Live Vaccine Safety After Pediatric Solid Organ Transplant

As global rates of measles, mumps, and varicella continue to rise, so does the risk for community exposure and life-threatening infection of nonimmune solid organ transplant (SOT) recipients. Novel guidelines published in 2019 recommended live vaccines be considered for select nonimmune pediatric SOT recipients who are more than one-year post-transplant and on low-level immunosuppression. Yet the research-backed statement did not universally change clinical practice, as evidenced by a 2020 survey study that found only 29% of Society of Pediatric Liver Transplantation centers routinely offered post-transplant live vaccines.

This multi-institutional cohort study evaluated the safety and immunogenicity of measles-mumps-rubella (MMR) and varicella-zoster virus (VZV) in pediatric liver and kidney transplant recipients. Amy Feldman, MD, PhD, medical director of the Pediatric Liver Transplant Program at Children’s Hospital Colorado, co-authored this research published in JAMA Network Open .  

Participants included MMR and VZV non-immune SOT recipients  between 2002 and 2023. Among the 281 participants from 18 U.S. transplant centers, 96% were liver transplant recipients, 3% received a kidney transplant and 1% received both.

The study found no serious adverse events from live vaccination. The majority of patients developed protective antibodies between the first and third doses of either or both vaccines and maintained this protection one-year post-vaccine. Immunosuppression level, transplant duration, Epstein-Barr virus levels and mycophenolate mofetil use were not linked with protective antibody development.

Study authors concluded that administering live vaccines after pediatric solid organ transplant is feasible for preventing morbidity and mortality and should be strongly encouraged in appropriate patients. They noted the need for more research to understand long-term immunity maintenance post-live vaccination in pediatric solid organ transplant recipients, including factors influencing immune response and clinical protection.

Clinical implications

This research has the potential to advance the standard of care for pediatric transplant recipients, allowing them to live with less fear of contracting a deadly illness. The findings suggest that in the future, eligibility criteria for post-transplant live vaccines may not need to be as conservative, potentially allowing more nonimmune pediatric solid organ recipients to be candidates for live vaccines post-transplant. Parents, primary care providers and subspecialists should discuss risks and benefits and decide if vaccination may be helpful to provide immunity and protection for the individual child.

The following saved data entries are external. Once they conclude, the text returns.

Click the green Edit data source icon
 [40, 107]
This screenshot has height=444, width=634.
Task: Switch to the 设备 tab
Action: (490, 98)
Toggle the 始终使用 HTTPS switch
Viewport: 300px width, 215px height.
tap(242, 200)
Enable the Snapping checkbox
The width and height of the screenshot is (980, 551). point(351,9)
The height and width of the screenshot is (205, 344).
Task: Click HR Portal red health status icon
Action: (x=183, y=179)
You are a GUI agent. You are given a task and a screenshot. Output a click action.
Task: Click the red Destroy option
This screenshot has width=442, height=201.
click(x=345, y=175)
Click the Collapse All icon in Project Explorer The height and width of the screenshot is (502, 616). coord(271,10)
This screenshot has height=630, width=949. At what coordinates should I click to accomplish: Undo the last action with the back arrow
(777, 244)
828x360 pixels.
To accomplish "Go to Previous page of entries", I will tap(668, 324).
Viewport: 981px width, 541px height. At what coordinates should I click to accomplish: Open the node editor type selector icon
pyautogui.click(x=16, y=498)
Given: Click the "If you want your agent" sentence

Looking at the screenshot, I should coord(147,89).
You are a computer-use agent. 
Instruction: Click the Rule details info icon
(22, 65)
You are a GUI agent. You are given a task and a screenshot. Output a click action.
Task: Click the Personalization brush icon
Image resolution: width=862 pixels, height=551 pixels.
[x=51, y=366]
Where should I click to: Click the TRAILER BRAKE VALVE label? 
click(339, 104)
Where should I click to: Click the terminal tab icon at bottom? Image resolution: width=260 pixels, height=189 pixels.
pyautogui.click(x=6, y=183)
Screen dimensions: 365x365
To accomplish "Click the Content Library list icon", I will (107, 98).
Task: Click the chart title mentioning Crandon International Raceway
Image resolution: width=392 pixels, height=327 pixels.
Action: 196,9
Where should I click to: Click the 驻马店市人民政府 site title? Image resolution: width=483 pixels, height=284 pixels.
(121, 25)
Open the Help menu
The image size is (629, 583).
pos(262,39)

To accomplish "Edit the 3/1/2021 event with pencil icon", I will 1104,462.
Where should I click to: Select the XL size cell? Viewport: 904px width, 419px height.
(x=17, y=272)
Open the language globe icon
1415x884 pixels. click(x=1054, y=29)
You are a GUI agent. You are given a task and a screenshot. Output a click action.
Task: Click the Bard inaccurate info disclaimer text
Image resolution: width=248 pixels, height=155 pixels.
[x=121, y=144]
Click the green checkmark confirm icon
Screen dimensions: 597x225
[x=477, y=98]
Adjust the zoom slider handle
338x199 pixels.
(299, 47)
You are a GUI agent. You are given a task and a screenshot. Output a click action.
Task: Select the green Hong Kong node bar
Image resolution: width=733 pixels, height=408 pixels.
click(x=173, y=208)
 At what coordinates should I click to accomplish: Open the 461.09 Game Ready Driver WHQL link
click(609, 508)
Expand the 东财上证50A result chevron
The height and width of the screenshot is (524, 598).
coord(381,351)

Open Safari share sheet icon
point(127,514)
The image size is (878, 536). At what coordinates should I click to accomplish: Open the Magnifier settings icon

There is more to be learned about how best to disseminate these new evidence-based recommendations and broadly implement strategies to help accelerate adoption of the novel vaccine recommendations in the pediatric transplant community. As a next step, study authors will survey pediatric liver transplant providers on their current vaccine practices and eligibility criteria and interview patients and providers to understand implementation barriers. Ultimately, the team at Children’s Colorado hopes to collaborate with transplant patient and provider partners to create a new educational and decision-making tool to help overcome those barriers.